> [Quoted text]:
::::
Gutenberg API

Ovid on 2008-11-12T10:39:02

As far as I can tell from reading the archives and checking their Web site, Project Gutenberg does not appear to have an API. The closed I've found is an RSS feed and an RDF document. These don't really constitute and API, but the latter can be parsed for adding to an SQLite database. Still trying to figure this out, though. Trying to grab one version of their catalog in RDF format:

gutenberg $ tar -xjf catalog.rdf.bz2
tar: This does not look like a tar archive
tar: Skipping to next header
tar: Archive contains obsolescent base-64 headers
tar: Error exit delayed from previous errors

I was able to unzip their .zip version of the same file, but I was disappointed to learn that their Perl examples are rather old and no longer appear to properly parse the data.

But why would you care? Because I think I want to make this happen:

gutenberg --read "Art of War"

You know, sometimes I worry about posting neat ideas to use.perl for fear that someone would jump the gun and Just Do It. I realize now that this is foolish for two reasons. First, they Won't Just Do It. Second, if they did, I'd be happy just to have the project done :)

Suggestions welcome. There needs to be an easy way to update the database, track what a user has read, allow them to "bookmark" a book (or better yet, "annotate" a document"), etc. I've never used an eReader. I never gave a damn about them, really, because I like the feeling of a book in my hands. Still, this seems worthwhile.

OpenContent Index Web Service

inkdroid on 2008-11-12T11:23:35

You may be interested in IndexData's OpenContent Index Web Service.

The service is a somewhat un-RESTful, but it's still a useful API for searching for Gutenberg texts, as well as available titles from the Open Content Alliance and more.

Oh, and a while back I wrote a CPAN module for talking SRU, which is the protocol the service uses. SRU is a little bit like OpenSearch on crack. It's not difficult to craft the URLs yourself, so maybe just using LWP::Simple or something would work better and hide less :-)

Not a tar file?

Ed Avis on 2008-11-12T11:40:33

Surely you just need 'bzip2 -d catalog.rdf.bz2' to uncompress the file.

Re:Not a tar file?

Ovid on 2008-11-12T11:49:29

I am such a moron. Thanks :)

Code is data. Data is code.

Aristotle on 2008-11-12T17:04:44

A web site is an API. :-) And newsfeeds are a widely supported subset of that.

If you think otherwise, you’re thinking in terms of implementation, not in terms of interface. The web’s architectural goal is to make it not matter whether the document you receive is served from a static file, generated dynamically from an SQL database, served statically from a store other than the filesystem, or… whatever else. In the end there’s just documents with links you can follow, and that’s all there is.

Re:Code is data. Data is code.

Ovid on 2008-11-12T17:17:12

Except that a documented API at least implies that if it's not static, the designers will at least try to minimize changes (that is, if the designers are are aware of the issues involved). A Web site makes no such claims, in general. If they had something on their site which said "go ahead and scrape us, baby, it won't hurt!", then I'd be less worried. They don't say that, so the scraping route is, er, fragile at best.
::::
> [Supplied data]:
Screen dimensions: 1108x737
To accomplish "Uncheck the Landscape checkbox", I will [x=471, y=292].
::::
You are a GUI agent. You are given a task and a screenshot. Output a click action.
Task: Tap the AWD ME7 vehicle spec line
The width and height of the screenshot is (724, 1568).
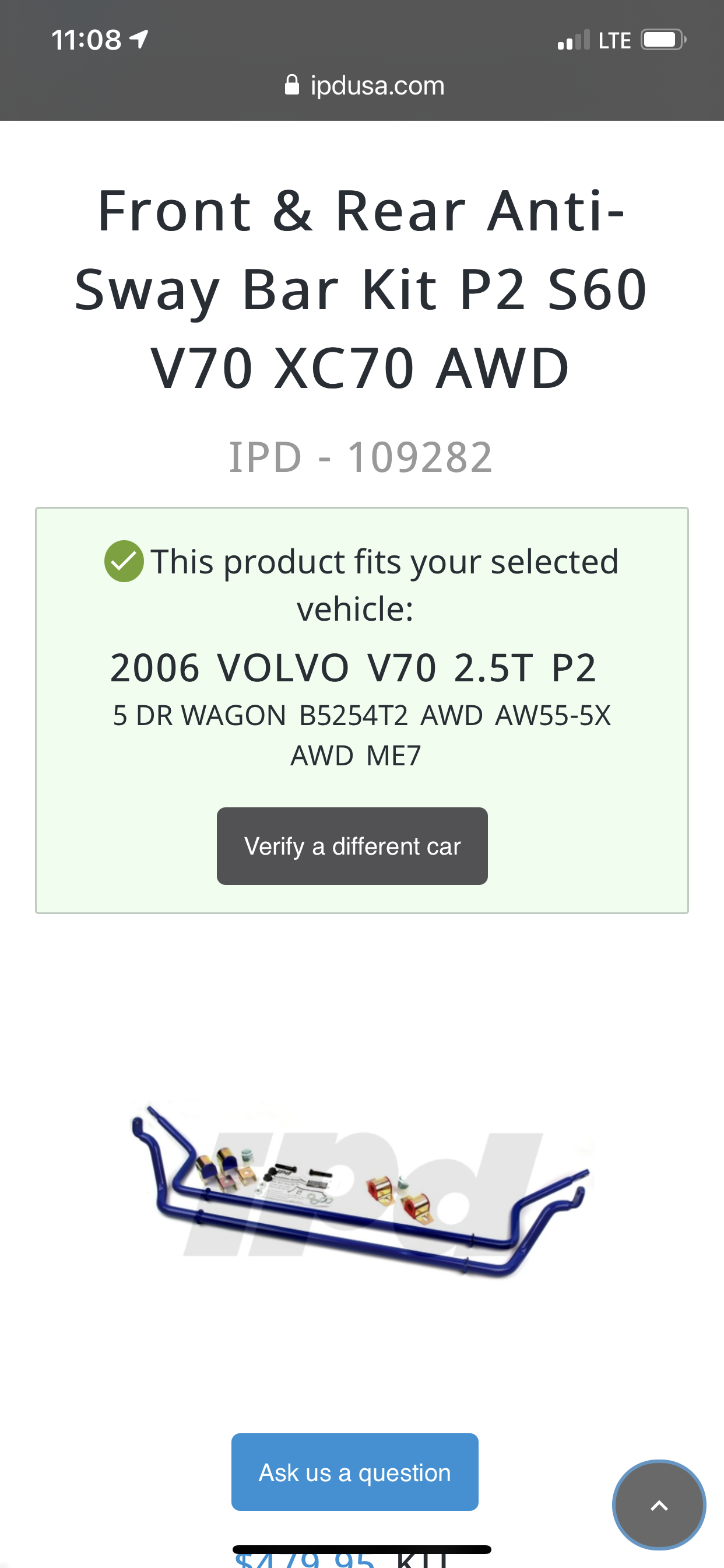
::::
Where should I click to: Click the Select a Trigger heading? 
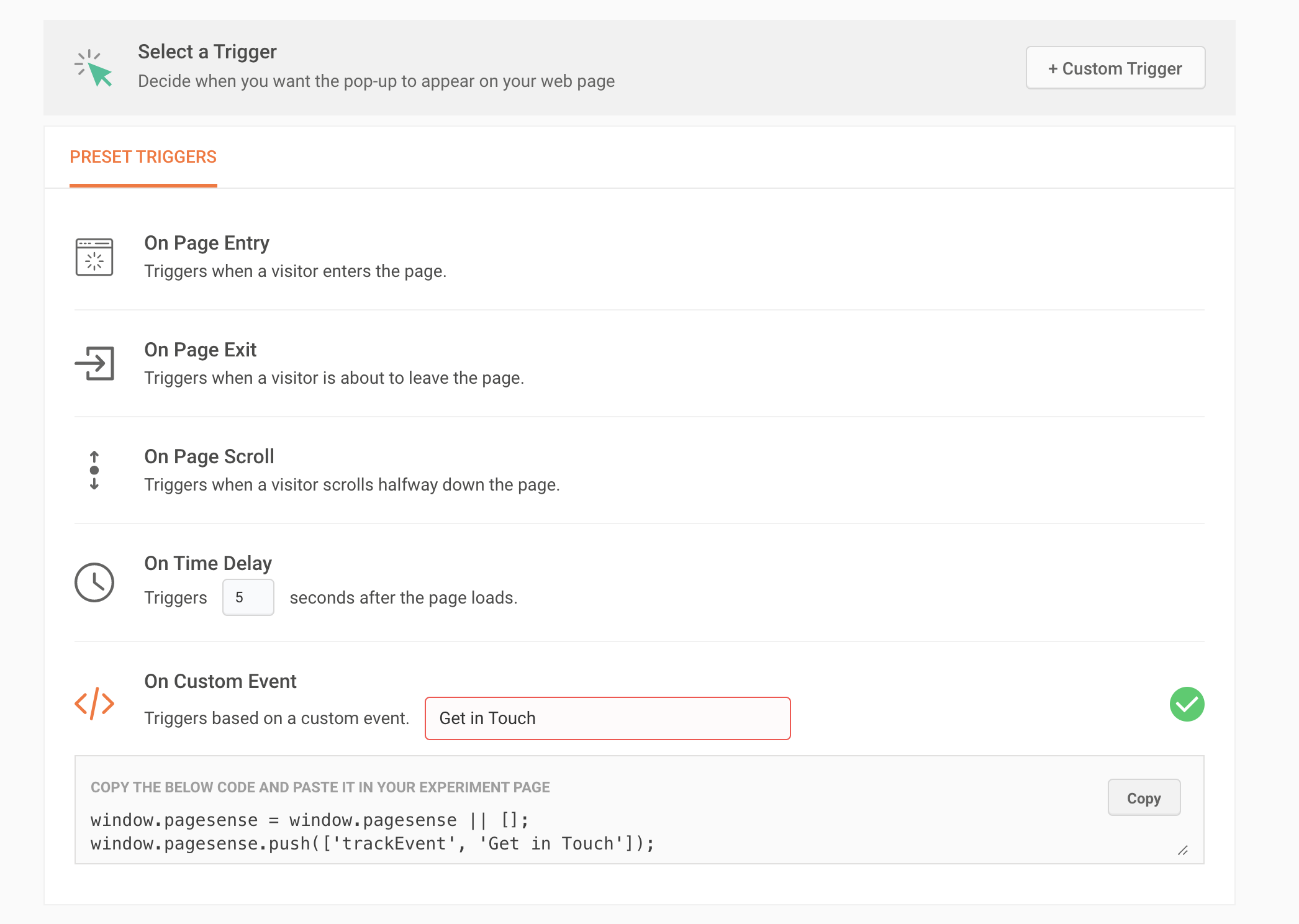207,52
::::
> [Direction]: Rewrite the thread from "Re:Not a tar" to "all there is.", replacing "newsfeeds" with "RSS feeds". None of the material is needed here.

> [Problem solution]:
Re:Not a tar file?

Ovid on 2008-11-12T11:49:29

I am such a moron. Thanks :)

Code is data. Data is code.

Aristotle on 2008-11-12T17:04:44

A web site is an API. :-) And RSS feeds are a widely supported subset of that.

If you think otherwise, you’re thinking in terms of implementation, not in terms of interface. The web’s architectural goal is to make it not matter whether the document you receive is served from a static file, generated dynamically from an SQL database, served statically from a store other than the filesystem, or… whatever else. In the end there’s just documents with links you can follow, and that’s all there is.